Today, arthritis affects millions of people of all age groups. Approximately 355 million people worldwide have arthritis; most of them are in the developed countries. For example, nearly 40 million people in the United States are affected by arthritis, causing disadvantages for jobs, labor productivity and life. In the US, the cost of arthritis is estimated to be about $65 billion per year [1, 2].

The most common forms of arthritis are osteoarthritis, rheumatoid arthritis, juvenile rheumatoid arthritis, gout and lyme. The conditions for the development of arthritis come from many reasons, but fortunately it is not a contagious disease [1]. Publications on arthritis and the investigations on the solutions for arthritis treatment have attracted researchers, governments and especially medical companies. Hence, the first 10 years of the 21st century have been selected by the World Health Organization (WHO) as osteoarthritis decade (Bone & Joint Decade) [3].

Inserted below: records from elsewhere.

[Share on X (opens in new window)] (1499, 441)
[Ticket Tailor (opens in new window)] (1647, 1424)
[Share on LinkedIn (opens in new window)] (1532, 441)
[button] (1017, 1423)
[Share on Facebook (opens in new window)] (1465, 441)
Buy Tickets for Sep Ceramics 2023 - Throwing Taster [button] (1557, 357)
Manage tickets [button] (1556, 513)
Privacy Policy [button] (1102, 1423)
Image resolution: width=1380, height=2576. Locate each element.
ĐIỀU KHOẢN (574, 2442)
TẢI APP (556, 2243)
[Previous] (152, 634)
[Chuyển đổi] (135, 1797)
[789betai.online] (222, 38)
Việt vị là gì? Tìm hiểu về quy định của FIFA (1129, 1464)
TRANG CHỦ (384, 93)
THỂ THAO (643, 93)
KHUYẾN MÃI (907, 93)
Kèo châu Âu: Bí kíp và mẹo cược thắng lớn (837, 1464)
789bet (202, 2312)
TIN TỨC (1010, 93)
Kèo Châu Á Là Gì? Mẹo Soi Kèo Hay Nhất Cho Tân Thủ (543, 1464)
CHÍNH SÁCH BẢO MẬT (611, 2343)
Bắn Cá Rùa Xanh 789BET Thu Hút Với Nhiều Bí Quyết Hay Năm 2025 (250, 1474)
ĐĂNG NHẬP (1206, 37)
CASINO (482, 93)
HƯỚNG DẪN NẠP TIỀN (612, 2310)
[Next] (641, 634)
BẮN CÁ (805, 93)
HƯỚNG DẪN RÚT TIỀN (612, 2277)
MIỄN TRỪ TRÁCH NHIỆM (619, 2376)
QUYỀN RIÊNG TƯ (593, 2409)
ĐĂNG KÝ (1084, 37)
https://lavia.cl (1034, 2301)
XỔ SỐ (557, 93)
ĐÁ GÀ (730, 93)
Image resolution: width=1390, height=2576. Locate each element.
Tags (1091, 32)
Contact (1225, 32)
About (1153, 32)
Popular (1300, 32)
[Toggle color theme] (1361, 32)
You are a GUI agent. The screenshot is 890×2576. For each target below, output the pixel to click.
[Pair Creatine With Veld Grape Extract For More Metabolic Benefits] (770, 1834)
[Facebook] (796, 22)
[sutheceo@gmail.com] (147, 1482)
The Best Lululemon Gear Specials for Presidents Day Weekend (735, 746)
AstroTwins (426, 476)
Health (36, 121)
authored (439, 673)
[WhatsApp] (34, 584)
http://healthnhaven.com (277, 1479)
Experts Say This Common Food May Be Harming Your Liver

Among drugs used in the treatment of arthritis, ketoprofen (Keto) (phenyl propionic acid, see scheme 1) which belongs to a group of drugs called nonsteroidal anti-inflammatory drugs has been widely used. It acts by inhibiting the production of prostaglandin with analgesic and antipyretic effects. However, the disadvantages of Keto are short half-life time, about 1.5–2 h after using oral dosage form, and irritation caused in the gastrointestinal mucous membrane [4].

Scheme 1.

Scheme 1. The chemical structure of (left) Keto and (right) eudragit RS.

Standard image

In order to avoid the side effects and enhance the usage of drugs, drug nanoparticles have been developed and investigated since the 1970s. Nanoparticles with submicron size (10–1000 nm) have more advantages than conventional dosage formulations. They include improved efficacy, reduced toxicity, increased ability and controlled drug delivery [5,6].

In this paper, nanoparticles containing Keto and polymer eudragit RS were prepared using an emulsion solvent evaporation method. Their structures, morphologies and sizes were investigated using transmission electron microscope (TEM) and dynamic light scattering (DLS). The particle sizes of nanoparticles were controlled by changing types of solvents and polymer concentrations. The percentages of Keto in polymeric nanoparticles were evaluated using UV-Vis and high-performance liquid chromatography (HPLC). Moreover, the in vitro drug release assessment of RS–Keto was also conducted at pH 7.4.

2. Experimental

2.1. Materials

Ketoprofen (Keto), (2-(3-Benzoylphenyl) propionic acid), was purchased from Rohm Pharma Darmstadt (Germany). Polymer eudragit RS was obtained from EVONIK Rohm GmbH (Germany). Organic solvents as acetone, ethanol and tetrahydrofuran (THF) were used for synthesis grade (Merck, Germany). Deionized (DI) water was used as aqueous medium.

2.2. Preparation of the Keto-loaded RS nanoparticles

A typical procedure for the preparation of RS–Keto nanoparticles is described as follows (run 1, table 2): the oil phase containing RS and Keto is prepared by dissolving Keto (1 g) and RS (5 g) in 60 ml of acetone at room temperature. The solution is then dripped drop by drop into 300 ml DI water. The Keto/RS (1/5) and oil/water (1/5) are maintained at standard conditions. The emulsion is formed using ultrasonic probe and magnetic stirrer. Organic solvents are removed by the rotary evaporator at 40 °C for 4 h. The suspension is then centrifuged at 9500 rpm for 30 min and sequentially filtrated, washed with DI water and dried overnight under low vacuum.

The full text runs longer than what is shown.